> _Work instructions_
Take every line in the entries that includes the word "your" and copy it.

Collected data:
======

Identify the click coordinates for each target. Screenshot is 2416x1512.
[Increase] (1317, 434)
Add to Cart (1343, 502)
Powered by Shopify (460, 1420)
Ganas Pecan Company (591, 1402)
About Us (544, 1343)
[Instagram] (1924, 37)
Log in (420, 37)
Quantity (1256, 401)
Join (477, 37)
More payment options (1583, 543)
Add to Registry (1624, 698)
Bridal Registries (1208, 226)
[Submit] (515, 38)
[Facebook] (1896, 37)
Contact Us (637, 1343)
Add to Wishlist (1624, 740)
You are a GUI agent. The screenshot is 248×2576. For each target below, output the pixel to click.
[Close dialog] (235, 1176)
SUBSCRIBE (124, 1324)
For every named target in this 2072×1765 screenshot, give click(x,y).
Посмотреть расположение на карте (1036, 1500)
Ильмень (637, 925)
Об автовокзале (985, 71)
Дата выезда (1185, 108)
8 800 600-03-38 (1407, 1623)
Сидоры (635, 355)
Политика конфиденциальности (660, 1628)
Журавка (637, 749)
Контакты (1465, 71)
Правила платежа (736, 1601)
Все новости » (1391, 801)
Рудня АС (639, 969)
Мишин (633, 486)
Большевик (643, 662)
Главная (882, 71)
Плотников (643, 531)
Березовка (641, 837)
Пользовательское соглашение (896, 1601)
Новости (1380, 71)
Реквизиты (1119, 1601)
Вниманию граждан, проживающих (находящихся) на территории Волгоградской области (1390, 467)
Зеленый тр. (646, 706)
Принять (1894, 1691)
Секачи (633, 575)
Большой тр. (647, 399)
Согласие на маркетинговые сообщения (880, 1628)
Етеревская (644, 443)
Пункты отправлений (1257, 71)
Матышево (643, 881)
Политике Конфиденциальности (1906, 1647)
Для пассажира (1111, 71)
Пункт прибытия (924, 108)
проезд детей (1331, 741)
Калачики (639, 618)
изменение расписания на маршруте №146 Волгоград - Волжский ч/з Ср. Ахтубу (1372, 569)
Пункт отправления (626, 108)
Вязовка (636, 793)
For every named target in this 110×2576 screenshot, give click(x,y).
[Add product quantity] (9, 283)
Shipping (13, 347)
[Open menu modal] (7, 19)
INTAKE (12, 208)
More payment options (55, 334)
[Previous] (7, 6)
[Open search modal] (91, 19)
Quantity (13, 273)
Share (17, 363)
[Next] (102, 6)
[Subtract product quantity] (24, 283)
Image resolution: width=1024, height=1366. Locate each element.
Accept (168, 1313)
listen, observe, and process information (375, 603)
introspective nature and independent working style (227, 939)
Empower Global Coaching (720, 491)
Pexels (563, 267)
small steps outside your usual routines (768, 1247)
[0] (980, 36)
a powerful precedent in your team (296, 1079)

======

> _Output_
small steps outside your usual routines (768, 1247)
a powerful precedent in your team (296, 1079)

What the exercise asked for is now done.